Bonferroni correction for posteriors/ Post inference adjustments to Bayes Factors

I manage an experimentation platform that has succesfully gotten a Bayesian approach to experimentation in production.

One new feature we want to implement is to do inference for multiple metrics (e.g. conversion rate and revenue). I know that one way to solve this is to build a model to simultaneously infer paramenters for all metricss e.g. follow the approach of the revenue model from this case study.

However, this is impractical for our use as we have ~100s of metrics, and want to do inference on 5-6 simultaneously. Before I’m forced to build a piece of software to dynamically create a model, I’d like to know if there was any sort of post inference proceedure I could run that would be simpler to understand, like using the bonferroni correction for p-values.

I’ve read ‘A Bayesian Perspective on the Bonferroni Adjustment’ but not gotten very far with it. (A Bayesian Perspective on the Bonferroni Adjustment on JSTOR)

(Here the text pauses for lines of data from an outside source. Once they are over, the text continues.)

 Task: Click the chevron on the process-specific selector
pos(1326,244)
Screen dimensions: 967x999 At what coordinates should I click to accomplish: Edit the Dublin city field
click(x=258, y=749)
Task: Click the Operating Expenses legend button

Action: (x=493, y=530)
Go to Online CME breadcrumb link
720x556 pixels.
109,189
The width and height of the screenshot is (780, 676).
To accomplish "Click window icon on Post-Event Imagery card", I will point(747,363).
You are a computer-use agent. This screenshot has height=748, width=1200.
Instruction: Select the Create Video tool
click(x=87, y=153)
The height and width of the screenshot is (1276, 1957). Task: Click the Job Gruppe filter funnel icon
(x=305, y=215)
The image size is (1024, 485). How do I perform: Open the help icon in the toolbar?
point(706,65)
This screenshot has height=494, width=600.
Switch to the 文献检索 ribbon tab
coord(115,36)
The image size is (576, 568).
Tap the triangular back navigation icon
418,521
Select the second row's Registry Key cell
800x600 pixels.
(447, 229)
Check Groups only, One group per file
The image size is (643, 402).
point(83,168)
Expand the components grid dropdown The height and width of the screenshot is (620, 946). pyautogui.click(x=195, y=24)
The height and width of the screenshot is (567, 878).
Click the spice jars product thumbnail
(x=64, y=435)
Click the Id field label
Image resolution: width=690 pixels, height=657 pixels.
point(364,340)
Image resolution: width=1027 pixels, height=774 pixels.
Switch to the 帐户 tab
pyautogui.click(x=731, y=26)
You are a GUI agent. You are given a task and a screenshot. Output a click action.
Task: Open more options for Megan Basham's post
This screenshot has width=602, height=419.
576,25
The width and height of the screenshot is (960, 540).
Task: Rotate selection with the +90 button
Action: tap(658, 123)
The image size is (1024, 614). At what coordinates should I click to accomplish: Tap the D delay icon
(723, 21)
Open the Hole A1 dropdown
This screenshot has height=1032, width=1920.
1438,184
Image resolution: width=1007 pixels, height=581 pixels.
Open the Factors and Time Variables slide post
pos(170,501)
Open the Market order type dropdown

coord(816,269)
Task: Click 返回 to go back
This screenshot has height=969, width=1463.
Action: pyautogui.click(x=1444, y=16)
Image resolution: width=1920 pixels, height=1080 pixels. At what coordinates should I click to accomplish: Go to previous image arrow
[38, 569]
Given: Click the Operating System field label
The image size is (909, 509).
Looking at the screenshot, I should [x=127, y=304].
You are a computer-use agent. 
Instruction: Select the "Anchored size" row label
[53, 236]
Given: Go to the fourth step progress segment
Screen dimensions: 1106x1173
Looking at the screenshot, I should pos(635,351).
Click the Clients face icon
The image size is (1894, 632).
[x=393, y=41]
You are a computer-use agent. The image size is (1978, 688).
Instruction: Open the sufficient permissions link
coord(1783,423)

So, is there any other strategy I could use to adjust for multiple metrics post inference (i.e. fit each model independently, and then adjust)?

Have only skimmed the question very quickly so far but wanted to point out there is an updated version of that notebook available: Introduction to Bayesian A/B Testing — PyMC example gallery. Are you using pymc 3.x? Or more recent versions? It will be very helpful if you can add the category to the post.